## What the task asks
Starting at the line with "Click the circular" in it, reproduce each line below through the last one, exactly, and include nothing else.

Stored items

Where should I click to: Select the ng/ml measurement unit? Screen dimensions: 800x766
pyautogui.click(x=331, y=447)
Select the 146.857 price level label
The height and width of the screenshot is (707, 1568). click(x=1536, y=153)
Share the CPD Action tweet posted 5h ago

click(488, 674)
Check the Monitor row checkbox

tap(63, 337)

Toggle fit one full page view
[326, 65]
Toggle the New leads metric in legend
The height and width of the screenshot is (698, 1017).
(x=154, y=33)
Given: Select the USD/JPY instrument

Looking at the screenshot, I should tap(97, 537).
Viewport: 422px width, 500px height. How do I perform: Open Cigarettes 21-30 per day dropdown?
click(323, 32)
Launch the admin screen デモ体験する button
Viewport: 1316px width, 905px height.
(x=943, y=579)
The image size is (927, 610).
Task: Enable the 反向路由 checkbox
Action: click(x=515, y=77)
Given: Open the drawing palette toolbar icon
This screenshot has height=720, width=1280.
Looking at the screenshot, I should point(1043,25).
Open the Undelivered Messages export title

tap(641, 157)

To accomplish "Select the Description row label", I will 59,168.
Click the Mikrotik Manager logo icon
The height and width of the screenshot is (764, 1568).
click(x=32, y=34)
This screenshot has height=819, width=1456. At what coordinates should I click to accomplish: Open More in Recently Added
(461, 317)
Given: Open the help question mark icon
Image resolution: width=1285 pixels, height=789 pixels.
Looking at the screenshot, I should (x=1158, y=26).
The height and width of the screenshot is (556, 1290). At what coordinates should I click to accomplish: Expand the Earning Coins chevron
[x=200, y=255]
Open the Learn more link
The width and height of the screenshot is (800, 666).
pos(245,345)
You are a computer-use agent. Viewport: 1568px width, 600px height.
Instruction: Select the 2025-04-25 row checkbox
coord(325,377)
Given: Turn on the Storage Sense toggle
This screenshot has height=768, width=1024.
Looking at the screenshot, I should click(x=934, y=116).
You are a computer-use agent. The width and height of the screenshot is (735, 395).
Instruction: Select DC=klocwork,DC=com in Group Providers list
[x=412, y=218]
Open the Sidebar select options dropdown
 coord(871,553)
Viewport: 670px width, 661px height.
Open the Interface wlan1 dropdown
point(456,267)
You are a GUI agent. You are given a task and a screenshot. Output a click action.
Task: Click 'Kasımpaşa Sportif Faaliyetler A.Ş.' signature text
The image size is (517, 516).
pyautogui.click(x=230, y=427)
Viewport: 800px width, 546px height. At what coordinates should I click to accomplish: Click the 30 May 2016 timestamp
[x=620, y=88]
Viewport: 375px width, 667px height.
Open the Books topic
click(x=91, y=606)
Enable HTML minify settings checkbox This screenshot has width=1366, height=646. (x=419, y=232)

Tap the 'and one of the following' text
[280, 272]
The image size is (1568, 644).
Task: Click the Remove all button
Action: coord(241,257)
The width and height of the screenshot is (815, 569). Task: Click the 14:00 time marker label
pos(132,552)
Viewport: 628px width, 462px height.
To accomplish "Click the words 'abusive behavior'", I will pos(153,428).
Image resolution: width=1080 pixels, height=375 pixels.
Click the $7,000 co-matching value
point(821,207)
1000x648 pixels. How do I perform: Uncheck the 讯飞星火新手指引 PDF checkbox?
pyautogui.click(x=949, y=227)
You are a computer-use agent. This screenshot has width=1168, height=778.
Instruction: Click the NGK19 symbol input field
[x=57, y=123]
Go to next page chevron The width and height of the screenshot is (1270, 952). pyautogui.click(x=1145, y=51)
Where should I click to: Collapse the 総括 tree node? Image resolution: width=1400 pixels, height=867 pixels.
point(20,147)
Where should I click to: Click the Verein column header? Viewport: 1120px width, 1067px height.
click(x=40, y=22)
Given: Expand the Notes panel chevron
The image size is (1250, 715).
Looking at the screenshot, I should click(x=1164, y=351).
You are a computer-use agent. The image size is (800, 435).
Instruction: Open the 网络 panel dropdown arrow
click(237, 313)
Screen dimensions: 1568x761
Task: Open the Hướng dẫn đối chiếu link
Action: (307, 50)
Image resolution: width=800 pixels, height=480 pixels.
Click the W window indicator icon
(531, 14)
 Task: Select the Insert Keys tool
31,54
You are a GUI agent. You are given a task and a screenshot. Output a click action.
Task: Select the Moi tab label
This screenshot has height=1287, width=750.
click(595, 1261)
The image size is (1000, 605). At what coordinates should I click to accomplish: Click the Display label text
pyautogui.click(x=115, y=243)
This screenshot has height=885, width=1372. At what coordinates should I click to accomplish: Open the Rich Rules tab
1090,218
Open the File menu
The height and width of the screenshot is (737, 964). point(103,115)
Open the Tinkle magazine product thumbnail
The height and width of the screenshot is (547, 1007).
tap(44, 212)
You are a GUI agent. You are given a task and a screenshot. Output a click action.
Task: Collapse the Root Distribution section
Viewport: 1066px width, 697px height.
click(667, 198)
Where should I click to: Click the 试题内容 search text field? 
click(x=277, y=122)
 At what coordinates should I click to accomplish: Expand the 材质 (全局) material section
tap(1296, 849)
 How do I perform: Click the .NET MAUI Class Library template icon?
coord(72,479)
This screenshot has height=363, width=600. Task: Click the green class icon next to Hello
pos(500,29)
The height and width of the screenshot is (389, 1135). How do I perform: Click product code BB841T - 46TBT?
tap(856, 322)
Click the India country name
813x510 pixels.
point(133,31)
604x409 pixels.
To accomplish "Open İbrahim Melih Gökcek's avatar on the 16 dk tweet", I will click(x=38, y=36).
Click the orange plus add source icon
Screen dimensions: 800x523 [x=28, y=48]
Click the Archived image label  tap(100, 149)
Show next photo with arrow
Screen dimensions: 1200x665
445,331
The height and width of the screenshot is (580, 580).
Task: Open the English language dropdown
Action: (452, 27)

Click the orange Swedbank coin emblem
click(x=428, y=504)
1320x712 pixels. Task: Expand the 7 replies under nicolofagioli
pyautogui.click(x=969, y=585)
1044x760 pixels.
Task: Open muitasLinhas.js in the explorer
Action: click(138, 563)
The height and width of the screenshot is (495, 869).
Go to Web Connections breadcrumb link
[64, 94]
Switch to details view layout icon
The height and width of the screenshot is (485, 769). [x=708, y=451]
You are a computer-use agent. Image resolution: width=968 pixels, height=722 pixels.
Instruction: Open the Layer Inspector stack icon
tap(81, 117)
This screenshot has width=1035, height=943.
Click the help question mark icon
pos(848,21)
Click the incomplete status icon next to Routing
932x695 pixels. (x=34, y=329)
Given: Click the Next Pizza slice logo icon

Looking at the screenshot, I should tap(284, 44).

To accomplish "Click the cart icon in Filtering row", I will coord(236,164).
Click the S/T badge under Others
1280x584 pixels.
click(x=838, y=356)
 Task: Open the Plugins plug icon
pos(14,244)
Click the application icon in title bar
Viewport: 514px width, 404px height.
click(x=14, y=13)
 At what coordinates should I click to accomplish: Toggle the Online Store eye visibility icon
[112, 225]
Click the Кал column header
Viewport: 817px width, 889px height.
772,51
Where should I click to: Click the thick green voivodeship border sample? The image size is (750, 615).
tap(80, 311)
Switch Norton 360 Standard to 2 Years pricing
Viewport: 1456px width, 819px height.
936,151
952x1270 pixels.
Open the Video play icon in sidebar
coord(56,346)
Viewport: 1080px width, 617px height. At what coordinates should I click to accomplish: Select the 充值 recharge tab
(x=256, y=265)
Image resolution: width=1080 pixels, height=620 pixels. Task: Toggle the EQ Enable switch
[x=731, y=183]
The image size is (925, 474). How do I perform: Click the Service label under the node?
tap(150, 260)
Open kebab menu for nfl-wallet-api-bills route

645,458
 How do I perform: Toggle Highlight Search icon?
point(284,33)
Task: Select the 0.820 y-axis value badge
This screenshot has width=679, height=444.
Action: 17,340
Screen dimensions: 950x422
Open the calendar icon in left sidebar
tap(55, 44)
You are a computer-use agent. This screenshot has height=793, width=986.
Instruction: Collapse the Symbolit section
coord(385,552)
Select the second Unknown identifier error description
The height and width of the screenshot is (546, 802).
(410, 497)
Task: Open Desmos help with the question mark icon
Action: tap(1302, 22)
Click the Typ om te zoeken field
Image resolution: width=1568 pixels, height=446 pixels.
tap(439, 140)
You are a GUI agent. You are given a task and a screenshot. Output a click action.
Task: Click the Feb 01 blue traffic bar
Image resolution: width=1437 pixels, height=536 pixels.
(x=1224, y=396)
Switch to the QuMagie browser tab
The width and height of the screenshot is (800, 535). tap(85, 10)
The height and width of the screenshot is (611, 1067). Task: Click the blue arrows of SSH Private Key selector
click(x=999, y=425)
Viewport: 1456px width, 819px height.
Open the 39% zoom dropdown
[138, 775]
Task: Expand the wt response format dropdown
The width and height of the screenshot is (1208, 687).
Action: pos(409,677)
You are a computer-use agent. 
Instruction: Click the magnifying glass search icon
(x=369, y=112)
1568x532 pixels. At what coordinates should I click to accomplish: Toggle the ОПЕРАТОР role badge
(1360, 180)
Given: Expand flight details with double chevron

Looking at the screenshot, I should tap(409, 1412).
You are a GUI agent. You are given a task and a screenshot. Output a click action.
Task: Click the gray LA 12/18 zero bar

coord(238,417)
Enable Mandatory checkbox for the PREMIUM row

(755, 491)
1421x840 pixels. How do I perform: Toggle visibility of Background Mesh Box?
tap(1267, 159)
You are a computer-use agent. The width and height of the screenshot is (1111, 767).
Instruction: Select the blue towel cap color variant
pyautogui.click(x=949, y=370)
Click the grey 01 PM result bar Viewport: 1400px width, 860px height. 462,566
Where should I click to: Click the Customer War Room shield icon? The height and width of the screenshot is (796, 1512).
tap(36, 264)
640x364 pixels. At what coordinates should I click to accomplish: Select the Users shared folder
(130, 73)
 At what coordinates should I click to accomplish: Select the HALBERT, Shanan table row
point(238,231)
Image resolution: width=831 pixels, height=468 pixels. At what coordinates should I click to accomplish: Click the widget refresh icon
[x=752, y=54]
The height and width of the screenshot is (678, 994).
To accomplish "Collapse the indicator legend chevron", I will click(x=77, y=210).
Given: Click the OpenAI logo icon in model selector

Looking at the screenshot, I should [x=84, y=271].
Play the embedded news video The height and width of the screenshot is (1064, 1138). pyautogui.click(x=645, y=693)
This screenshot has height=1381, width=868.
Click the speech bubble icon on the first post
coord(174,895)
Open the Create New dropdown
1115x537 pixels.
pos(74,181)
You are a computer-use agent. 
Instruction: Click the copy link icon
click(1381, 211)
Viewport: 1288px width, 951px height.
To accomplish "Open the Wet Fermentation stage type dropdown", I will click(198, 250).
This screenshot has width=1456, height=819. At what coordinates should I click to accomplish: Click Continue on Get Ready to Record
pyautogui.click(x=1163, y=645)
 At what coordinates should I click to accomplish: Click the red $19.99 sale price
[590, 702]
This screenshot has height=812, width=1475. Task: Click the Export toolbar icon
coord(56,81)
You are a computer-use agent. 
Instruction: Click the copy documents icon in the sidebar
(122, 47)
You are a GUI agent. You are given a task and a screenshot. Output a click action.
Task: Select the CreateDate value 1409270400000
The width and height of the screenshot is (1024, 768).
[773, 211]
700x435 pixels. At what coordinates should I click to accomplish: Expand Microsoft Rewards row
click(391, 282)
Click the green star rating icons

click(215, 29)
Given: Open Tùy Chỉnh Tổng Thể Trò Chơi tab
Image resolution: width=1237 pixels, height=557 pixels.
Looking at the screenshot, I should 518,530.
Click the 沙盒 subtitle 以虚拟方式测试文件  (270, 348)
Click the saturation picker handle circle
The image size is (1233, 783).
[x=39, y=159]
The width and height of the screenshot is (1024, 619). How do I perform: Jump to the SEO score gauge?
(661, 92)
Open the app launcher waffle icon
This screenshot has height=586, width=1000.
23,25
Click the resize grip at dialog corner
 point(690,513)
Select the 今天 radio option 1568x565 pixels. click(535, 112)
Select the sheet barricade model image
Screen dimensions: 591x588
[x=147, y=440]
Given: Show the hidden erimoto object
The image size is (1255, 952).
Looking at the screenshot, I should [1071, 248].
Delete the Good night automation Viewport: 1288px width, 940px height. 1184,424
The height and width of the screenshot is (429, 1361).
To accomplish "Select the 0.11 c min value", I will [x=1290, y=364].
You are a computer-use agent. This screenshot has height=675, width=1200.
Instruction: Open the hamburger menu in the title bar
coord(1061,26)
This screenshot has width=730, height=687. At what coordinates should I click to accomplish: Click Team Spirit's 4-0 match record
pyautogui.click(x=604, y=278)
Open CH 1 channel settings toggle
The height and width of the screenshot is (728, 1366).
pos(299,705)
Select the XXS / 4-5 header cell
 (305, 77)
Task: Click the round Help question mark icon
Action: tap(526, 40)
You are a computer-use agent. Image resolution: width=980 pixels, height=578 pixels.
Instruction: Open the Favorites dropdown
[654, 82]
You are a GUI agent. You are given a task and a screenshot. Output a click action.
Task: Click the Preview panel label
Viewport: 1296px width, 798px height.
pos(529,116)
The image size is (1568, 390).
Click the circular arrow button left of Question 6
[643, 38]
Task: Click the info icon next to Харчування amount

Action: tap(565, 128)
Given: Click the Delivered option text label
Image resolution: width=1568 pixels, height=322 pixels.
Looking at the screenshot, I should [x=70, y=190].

## Task result
Click the circular arrow button left of Question 6
[643, 38]
Task: Click the info icon next to Харчування amount

Action: tap(565, 128)
Given: Click the Delivered option text label
Image resolution: width=1568 pixels, height=322 pixels.
Looking at the screenshot, I should [x=70, y=190].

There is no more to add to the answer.